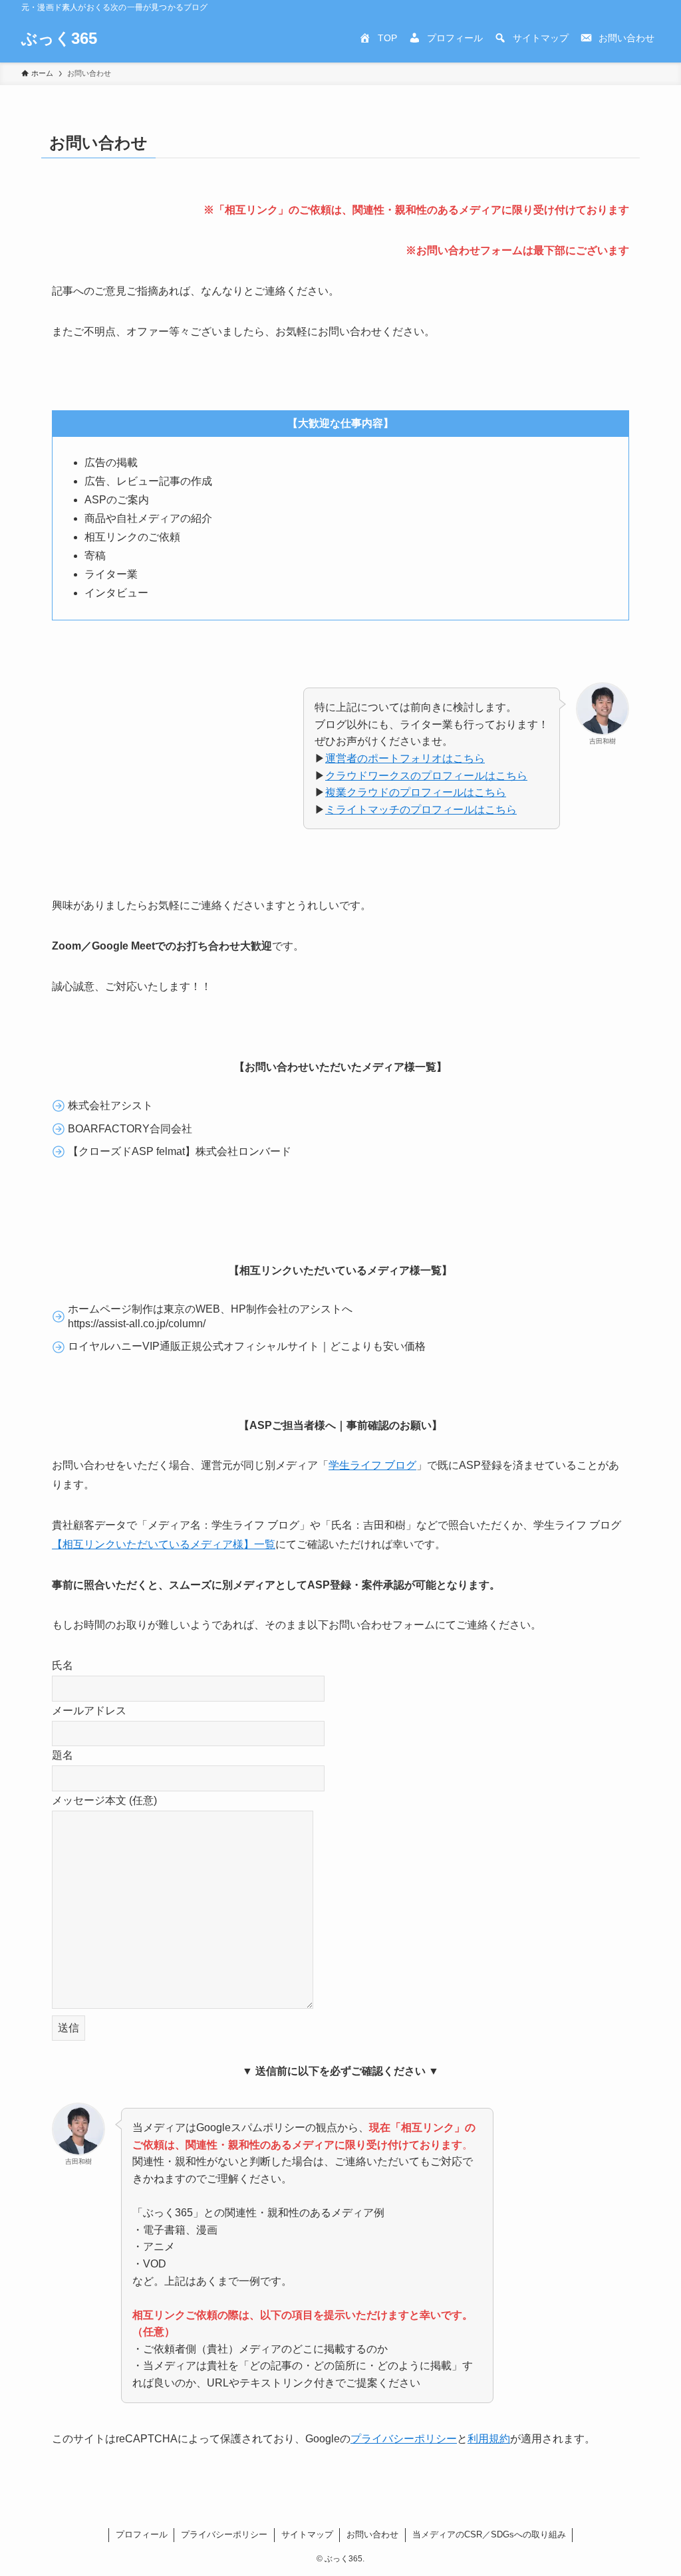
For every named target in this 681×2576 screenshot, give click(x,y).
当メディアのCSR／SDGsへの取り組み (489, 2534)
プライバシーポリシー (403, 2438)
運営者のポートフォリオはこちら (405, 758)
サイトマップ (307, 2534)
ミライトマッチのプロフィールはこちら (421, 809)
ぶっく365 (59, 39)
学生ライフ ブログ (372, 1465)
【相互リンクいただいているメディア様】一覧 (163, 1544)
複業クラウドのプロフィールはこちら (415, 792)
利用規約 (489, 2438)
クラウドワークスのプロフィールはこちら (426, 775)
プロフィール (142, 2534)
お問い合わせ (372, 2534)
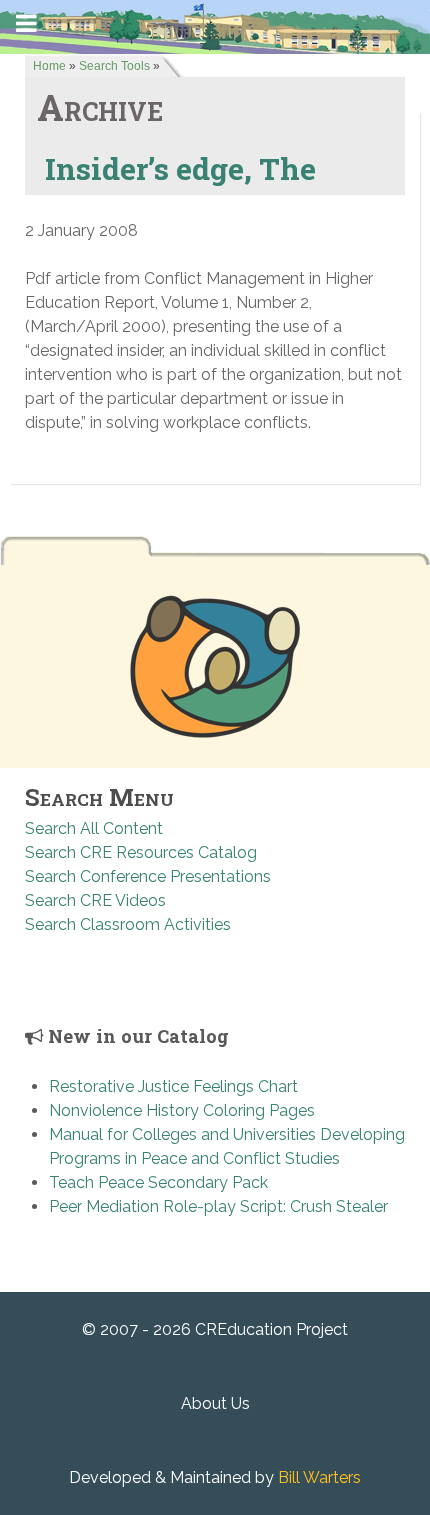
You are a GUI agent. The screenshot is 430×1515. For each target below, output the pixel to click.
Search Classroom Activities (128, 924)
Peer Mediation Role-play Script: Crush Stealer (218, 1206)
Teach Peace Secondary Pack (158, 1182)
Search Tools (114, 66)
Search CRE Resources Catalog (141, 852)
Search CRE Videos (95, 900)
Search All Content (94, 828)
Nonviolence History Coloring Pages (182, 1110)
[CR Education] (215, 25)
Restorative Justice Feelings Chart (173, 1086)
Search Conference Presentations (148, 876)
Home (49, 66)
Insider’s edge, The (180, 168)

───

* [Your assignment] Read the entries above, then pull out the lines that include "click".

* [Reply]
For every named target in this 681×2576 screenshot, give click(x,y).
You are a GUI agent. The screenshot is 430×1515. For each target below, output the pixel to click.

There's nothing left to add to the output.